◆ SOURCE EXCERPT
__________________________________________________

Qantas Is Hiring Flight Attendants: What You Need to Know
I have worked in aviation for 45 years. I have coached hundreds of candidates through airline applications, and Qantas is one I get asked about more than any other. People want to know: is it hard to get in? What do they look for? Do I need a qualification first?
This post answers those questions. Straight answers, no fluff.
Where the Jobs Are
Qantas is not one operation. It runs several distinct cabin crew workforces, each with different bases and routes.
Qantas Airways Limited (QAL) handles long-haul international flying. Crew are based in Sydney, Melbourne, and Brisbane. If you want to work the A380 to London or the B787 to New York, this is the division you are applying for.
Qantas Domestic (QD) operates domestic routes and some short-haul Asia-Pacific flying. Bases are in Sydney, Melbourne, Perth, Brisbane, and Adelaide.
QantasLink covers the regional network. Sunstate Airlines crew are based in Brisbane and Cairns. Eastern Australian Airlines crew work out of Sydney, Melbourne, and Adelaide. Network Aviation crew are in Perth and fly mostly within Western Australia, with some expansion to Hobart, Newcastle, Darwin, and Christmas Island.
Jetconnect is based in Auckland and Wellington, operating trans-Tasman routes on B737 aircraft. Long-haul cabin crew, based in Auckland, fly across the Qantas network within Australia and to major international destinations including New York, Los Angeles, Singapore, Hong Kong, and Johannesburg.

__________________________________________________

[Records for locating described items]
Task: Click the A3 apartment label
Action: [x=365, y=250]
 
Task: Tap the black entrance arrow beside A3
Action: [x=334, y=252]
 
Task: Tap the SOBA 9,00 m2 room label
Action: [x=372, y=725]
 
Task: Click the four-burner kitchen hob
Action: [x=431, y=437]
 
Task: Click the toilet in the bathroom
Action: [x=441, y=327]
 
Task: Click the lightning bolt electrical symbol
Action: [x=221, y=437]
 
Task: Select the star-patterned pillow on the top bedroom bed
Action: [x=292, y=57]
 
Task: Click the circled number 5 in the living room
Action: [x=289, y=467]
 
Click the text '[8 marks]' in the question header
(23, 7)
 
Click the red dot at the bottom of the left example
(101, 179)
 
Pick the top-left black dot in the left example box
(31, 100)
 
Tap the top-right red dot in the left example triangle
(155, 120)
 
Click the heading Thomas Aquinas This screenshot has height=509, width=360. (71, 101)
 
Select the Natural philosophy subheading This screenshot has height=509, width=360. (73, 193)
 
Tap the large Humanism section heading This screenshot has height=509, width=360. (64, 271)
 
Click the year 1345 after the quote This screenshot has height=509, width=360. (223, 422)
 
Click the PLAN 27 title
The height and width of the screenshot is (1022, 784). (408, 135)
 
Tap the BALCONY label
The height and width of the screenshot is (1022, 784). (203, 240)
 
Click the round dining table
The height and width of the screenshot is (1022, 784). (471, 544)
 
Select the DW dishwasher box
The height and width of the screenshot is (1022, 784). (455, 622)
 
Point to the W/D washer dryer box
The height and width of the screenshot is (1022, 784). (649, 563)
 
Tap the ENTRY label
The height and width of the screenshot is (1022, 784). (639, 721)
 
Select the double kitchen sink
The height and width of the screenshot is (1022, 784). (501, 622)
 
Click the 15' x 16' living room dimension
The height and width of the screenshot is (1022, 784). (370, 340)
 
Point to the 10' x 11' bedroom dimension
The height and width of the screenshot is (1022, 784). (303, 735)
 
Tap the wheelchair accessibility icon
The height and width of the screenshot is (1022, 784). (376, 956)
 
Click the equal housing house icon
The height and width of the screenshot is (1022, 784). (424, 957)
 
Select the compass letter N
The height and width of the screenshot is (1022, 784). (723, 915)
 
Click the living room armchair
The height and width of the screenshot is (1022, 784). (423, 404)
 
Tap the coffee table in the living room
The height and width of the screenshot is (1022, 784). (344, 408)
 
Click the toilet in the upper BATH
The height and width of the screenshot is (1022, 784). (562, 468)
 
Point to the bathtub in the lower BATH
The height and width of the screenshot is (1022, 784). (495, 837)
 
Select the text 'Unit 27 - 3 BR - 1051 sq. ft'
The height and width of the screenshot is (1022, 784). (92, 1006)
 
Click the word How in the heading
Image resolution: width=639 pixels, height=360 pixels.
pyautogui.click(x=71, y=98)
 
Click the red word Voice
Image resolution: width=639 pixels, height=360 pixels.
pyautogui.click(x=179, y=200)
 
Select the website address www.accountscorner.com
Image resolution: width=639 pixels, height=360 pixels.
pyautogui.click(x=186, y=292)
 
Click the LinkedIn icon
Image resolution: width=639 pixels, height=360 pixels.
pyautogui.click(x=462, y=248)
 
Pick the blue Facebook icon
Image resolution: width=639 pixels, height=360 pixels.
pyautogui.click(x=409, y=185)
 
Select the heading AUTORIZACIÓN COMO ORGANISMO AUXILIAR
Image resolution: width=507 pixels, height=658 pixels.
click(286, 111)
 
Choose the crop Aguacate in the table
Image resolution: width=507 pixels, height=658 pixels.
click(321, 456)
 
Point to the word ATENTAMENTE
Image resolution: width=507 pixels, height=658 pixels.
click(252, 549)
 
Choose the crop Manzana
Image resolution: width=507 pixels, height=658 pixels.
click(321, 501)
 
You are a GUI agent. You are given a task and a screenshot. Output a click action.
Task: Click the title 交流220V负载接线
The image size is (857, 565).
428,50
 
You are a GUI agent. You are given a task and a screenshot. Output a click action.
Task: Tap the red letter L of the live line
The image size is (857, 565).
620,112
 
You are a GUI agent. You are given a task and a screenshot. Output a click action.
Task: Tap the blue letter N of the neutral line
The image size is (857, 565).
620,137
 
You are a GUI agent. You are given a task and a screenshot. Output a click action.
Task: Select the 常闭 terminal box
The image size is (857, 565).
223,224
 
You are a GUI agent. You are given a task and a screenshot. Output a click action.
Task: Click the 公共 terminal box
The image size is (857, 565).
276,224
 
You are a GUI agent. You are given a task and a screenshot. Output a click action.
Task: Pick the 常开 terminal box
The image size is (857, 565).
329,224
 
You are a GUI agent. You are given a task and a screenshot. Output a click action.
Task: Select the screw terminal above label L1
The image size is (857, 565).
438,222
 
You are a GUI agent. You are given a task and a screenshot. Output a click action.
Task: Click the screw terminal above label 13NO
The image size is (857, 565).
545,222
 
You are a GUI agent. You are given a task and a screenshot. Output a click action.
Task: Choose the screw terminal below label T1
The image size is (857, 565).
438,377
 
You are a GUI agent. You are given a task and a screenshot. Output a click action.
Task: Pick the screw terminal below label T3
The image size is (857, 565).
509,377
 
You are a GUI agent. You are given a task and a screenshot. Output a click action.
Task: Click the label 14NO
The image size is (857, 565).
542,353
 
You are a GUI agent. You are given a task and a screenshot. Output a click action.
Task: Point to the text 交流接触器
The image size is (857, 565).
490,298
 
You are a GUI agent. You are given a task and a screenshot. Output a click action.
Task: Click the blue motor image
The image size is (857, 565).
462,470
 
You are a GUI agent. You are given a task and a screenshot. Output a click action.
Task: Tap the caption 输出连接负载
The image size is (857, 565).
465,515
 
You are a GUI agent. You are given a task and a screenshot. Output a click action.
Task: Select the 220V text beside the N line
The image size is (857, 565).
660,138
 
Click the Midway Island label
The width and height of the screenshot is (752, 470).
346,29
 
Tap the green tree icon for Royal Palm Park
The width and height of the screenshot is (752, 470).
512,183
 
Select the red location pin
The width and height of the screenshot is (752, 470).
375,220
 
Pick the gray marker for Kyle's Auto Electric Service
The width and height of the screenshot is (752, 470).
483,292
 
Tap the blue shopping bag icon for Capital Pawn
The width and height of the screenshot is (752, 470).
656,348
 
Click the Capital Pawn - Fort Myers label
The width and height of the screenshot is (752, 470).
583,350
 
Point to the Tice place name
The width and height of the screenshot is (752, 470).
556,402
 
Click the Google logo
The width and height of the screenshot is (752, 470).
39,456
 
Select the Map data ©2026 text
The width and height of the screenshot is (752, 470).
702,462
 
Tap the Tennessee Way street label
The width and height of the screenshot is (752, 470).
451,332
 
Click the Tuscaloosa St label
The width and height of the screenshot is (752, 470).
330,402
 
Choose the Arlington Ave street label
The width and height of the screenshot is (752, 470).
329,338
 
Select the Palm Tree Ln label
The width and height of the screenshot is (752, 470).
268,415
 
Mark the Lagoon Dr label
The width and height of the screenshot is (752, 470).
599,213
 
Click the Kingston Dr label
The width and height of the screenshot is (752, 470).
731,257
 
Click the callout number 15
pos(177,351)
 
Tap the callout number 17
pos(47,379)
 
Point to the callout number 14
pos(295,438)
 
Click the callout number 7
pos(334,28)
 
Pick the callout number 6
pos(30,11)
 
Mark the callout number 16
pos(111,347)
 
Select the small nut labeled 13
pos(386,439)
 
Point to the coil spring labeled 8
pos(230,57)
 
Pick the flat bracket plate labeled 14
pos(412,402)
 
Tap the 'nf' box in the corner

__________________________________________________

◆ REQUIRED WORK
1 – According to the Qantas cabin crew post, in which cities are Qantas Domestic crew based?
2 – Print the portion of the Qantas cabin crew post that opens with the words containing "Qantas Airways Limited" and closes with "Brisbane, and Adelaide.", copying it word for word.

◆ REPLIES
1 – Sydney, Melbourne, Perth, Brisbane, and Adelaide.

2 –
Qantas Airways Limited (QAL) handles long-haul international flying. Crew are based in Sydney, Melbourne, and Brisbane. If you want to work the A380 to London or the B787 to New York, this is the division you are applying for.
Qantas Domestic (QD) operates domestic routes and some short-haul Asia-Pacific flying. Bases are in Sydney, Melbourne, Perth, Brisbane, and Adelaide.